◆ **What is expected**: From the data below, copy exactly the lines that lie between the one holding "Новини Кривого Рогу (25, 1795)" and the one holding "Заборони (70, 2224)", including both, and nothing more.

◆ **Extracted records**:
____________________

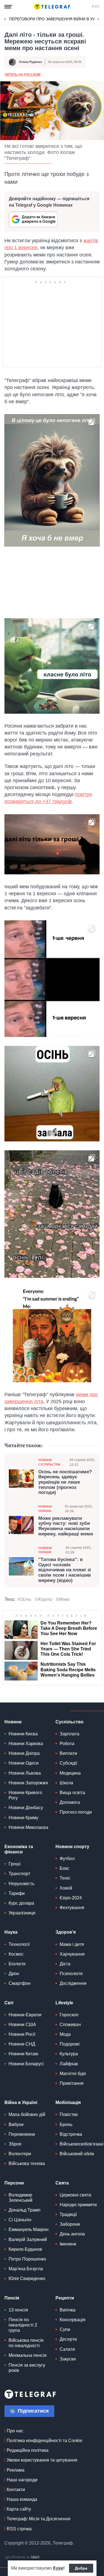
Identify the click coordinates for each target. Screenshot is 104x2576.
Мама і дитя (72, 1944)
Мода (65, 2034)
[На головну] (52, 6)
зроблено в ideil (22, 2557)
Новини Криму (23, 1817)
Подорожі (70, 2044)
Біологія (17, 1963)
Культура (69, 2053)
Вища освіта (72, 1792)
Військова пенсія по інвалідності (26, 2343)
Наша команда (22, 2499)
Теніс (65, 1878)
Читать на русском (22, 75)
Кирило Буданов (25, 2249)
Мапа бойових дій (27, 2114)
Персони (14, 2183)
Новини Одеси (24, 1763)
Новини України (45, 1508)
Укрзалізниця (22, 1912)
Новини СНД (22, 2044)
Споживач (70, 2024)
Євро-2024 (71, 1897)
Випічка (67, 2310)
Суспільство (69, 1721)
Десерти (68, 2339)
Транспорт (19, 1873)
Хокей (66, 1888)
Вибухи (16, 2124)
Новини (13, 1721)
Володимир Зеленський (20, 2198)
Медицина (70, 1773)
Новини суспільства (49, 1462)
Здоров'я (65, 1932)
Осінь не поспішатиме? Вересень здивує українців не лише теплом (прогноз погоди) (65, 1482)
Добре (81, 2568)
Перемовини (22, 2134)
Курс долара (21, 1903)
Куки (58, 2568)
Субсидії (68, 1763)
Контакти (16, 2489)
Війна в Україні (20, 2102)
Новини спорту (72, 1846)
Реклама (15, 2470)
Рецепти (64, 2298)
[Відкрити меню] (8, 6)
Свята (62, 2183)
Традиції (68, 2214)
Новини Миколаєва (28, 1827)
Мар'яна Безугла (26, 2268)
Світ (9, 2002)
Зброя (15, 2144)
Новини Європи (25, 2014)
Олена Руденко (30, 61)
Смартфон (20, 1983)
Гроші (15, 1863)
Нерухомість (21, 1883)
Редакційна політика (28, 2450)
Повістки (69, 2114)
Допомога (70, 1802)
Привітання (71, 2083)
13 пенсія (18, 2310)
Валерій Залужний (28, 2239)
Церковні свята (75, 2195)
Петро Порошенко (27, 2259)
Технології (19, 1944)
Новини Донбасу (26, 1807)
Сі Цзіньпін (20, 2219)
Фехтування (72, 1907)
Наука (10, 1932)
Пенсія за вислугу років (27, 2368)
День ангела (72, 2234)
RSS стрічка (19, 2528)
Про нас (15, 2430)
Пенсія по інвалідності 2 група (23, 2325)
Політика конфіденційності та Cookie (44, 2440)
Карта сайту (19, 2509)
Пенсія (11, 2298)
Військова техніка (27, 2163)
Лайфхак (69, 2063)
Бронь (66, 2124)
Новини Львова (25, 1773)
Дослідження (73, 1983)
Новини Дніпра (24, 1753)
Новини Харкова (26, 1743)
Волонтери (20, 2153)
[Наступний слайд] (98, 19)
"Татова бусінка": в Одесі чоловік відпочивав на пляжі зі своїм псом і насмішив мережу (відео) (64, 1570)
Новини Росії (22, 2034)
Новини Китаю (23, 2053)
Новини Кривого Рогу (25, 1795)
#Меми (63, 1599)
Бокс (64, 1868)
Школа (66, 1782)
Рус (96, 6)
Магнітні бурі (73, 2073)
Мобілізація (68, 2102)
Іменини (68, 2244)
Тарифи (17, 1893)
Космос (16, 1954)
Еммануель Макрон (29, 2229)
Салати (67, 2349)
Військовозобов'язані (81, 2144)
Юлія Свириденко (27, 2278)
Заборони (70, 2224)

____________________

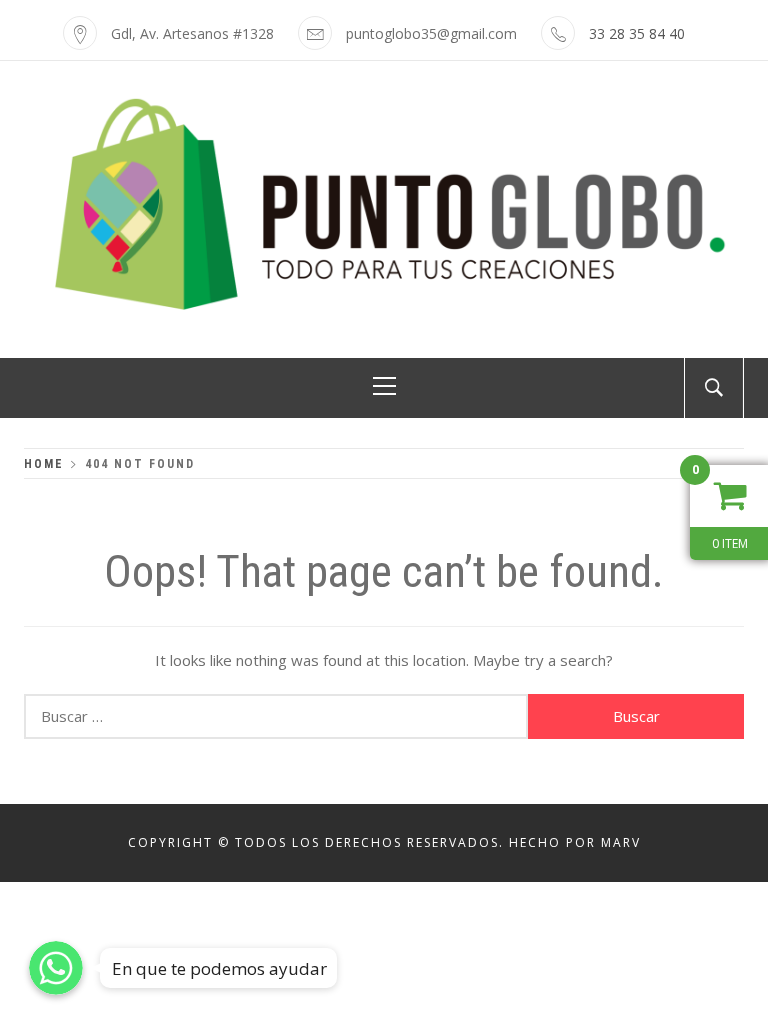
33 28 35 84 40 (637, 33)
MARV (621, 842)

____________________

◆ **Answer below**:
Новини Кривого Рогу (25, 1795)
#Меми (63, 1599)
Бокс (64, 1868)
Школа (66, 1782)
Рус (96, 6)
Магнітні бурі (73, 2073)
Мобілізація (68, 2102)
Іменини (68, 2244)
Тарифи (17, 1893)
Космос (16, 1954)
Еммануель Макрон (29, 2229)
Салати (67, 2349)
Військовозобов'язані (81, 2144)
Юлія Свириденко (27, 2278)
Заборони (70, 2224)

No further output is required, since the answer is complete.